Besides, he was always studying women. Years before, Grace Ferrall had snapped her slim fingers in his face; and here, at Shotover, the field was limited. Mrs. Vendenning had left; Agatha Caithness was still a pale and reticent puzzle; Rena, Katharyn, and Eileen tormented him; Marion Page, coolly au fait, yawned in his face. There remained Sylvia, who, knowing nothing about his species, met him half-way with the sweet and sensitive deference due a somewhat battered and infirm gentleman of forty-eight—until a sleek aside from Major Belwether spoiled everything, as usual, for her, leaving her painfully conscious and perplexed between doubt and disgust.
Meanwhile, the wealthy master of Black Fells, Beverly Plank, had found encouragement enough at Shotover to venture on tentative informality. There was no doubt that ultimately he must be counted on in New York; but nobody except him was impatiently cordial for the event; and so, at the little house party, he slipped and slid from every attempt at closer quarters, until, rolling smoothly enough, he landed without much discomfort somewhere between Mr. and Mrs. Leroy Mortimer. And it was not a question as to “which would be good to him,” observed Major Belwether, with his misleading and benevolent mirth; “it was, which would be goodest quickest!”

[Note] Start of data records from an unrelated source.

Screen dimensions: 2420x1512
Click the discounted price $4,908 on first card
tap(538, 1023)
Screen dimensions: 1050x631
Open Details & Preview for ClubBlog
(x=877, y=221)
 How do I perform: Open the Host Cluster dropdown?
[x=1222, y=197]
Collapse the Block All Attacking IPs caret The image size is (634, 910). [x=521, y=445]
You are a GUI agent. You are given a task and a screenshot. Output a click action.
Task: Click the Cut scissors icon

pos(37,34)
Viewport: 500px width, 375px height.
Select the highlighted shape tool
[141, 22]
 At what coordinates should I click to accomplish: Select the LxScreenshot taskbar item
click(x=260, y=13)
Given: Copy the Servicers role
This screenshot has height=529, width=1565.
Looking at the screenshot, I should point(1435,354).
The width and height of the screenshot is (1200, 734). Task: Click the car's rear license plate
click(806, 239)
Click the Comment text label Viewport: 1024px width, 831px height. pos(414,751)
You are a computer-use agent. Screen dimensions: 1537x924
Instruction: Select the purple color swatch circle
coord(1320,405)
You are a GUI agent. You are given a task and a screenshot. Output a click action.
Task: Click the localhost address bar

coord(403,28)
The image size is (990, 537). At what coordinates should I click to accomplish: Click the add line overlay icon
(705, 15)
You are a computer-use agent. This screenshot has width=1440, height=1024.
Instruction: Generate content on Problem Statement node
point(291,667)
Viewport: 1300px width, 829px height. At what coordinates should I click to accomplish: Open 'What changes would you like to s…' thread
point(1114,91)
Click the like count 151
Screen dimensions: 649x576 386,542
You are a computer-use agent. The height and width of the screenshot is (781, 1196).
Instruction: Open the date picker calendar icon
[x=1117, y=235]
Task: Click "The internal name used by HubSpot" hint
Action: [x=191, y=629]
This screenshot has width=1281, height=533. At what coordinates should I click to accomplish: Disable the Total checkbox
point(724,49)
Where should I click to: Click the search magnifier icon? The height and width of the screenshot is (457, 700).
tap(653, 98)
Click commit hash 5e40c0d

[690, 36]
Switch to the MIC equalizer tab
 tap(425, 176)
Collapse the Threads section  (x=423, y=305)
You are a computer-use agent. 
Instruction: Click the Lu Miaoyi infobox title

And Mrs. Mortimer, abandoning Captain Voucher by the same token, displayed certain warning notices perfectly comprehensive to her husband. And at first he was inclined to recognise defeat.
But the general insuccess which had so faithfully attended him recently had aroused the long-dormant desire for a general review of the situation with his wife—perhaps even the furtive hope of some conjugal arrangement tending toward an exchange of views concerning possible alliance.
The evening previous, to his intense disgust, host, hostess, and guests had retired early, in view of the point-shooting at dawn. For not only was there to be no point-shooting for him, but he had risen from the card-table heavily hit; and besides, for the first time his apples and port had disagreed with him.
As he had not risen until mid-day he was not sleepy. Books were an aversion equalled only by distaste for his own company. Irritated, bored, he had perforce sulkily entered the elevator and passed to his room, where there was nothing on earth for him to do except to thumb over last week's sporting periodicals and smoke himself stupid.
But it required more than that to ensnare the goddess of slumber. He walked about the room, haunted of slow thoughts; he stood at the rain-smeared pane, fat fingers resting on the glass. The richly flavoured cigar grew distasteful; and if he could not smoke, what, in pity's name, was he to do?
Involuntarily his distended eyes wandered to his wife's locked and bolted door; then he thought of Beverly Plank, and his own failure to fasten himself upon that anxiously over-cordial individual with his houses and his villas and his yachts and his investments!
He stepped to the switch and extinguished the lights in his room. Under the door, along the sill, a glimmer came from his wife's bed-chamber. He listened; the maid was still there; so he sat down in the darkness to wait; and by-and-by he heard the outer bedroom door close, and the subdued rustle of the departing maid.
Then, turning on his lights, he moved ponderously and jauntily to his wife's door and knocked discreetly.